Resonance of the findings with other studies is encouraging.18 This includes client perceptions of doctors’ superiority over other healthcare workers.14 Elsewhere, patients have been found to associate better interpersonal skills with nurse practitioners and physician assistants, while associating better technical skills with doctors.14 In this study, the perceptions of poor interpersonal skills were attributed to nurses more than doctors. Interestingly, the clients’ trust of primary care-based physician associates in the UK were more positive, and this seems to be related to an overall trust of the NHS to employ healthcare workers who will provide quality care.19 Lastly, Kelly et al conducted a study in similar socioeconomic areas of Cape Town, in which comparable themes emerged.9 These themes included ageist staff attitudes, long waiting times, and hurried consultations with no examinations.9
Implications for practice and research
This qualitative study was part of a large study, which assessed the feasibility of introducing the WHO age-friendly primary healthcare centres toolkit to a South African primary care setting. The study's outcomes suggested that it would be reasonable to employ this research model to assess clients’ experiences after implementation of the toolkit as planned. The results also suggest helpful focus areas to be included in existing client satisfaction surveys of primary care services. Both clinics in the study prioritise accelerated access for older clients, children, and clients living with disability. However, the findings on access suggest that the implementation of these policies has deficiencies, and that other contextual and age-specific needs of older patients — such as being carers for grandchildren when the parents are working (limiting the waiting period at a facility) — may need consideration when planning for future services.

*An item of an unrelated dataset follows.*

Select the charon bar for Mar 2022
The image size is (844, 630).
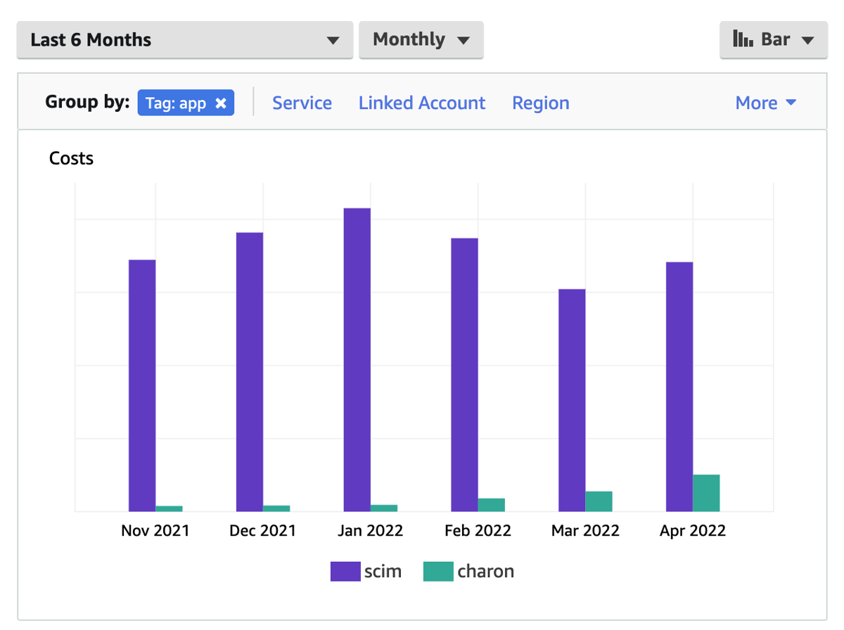coord(599,501)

Other innovative methods of communication of services and access (such as digital, community radio, recorded audio, and volunteer ushers) may be helpful for addressing communication gaps that were highlighted in the study. Finally, to address ageism, the implementation of values clarification workshops for healthcare and frontline workers may be indicated. Such implementation could, in turn, yield useful research questions about its effectiveness.
Funding
This study was funded by the National Research Foundation South Africa (grant reference number: 99,408) and the University of Cape Town’s University Research Committee (reference number: 435,938).
Ethical approval
The study was part of a larger multiple phase study for which ethics approval was obtained from the University of Cape Town Human Research Ethics Council and the Provincial Government of the Western Cape’s Research Ethics Committee. (HREC REF 327/2016).
Provenance
Freely submitted; externally peer reviewed.
Acknowledgements
The researchers would like to acknowledge the managers of the two community healthcare clinics and the Western Cape Department of Health for enabling the research; the field workers; the study participants; and the funders of the research: The National Research Foundation South Africa and the University of Cape Town.
Competing interests
The authors declare that no competing interests exist.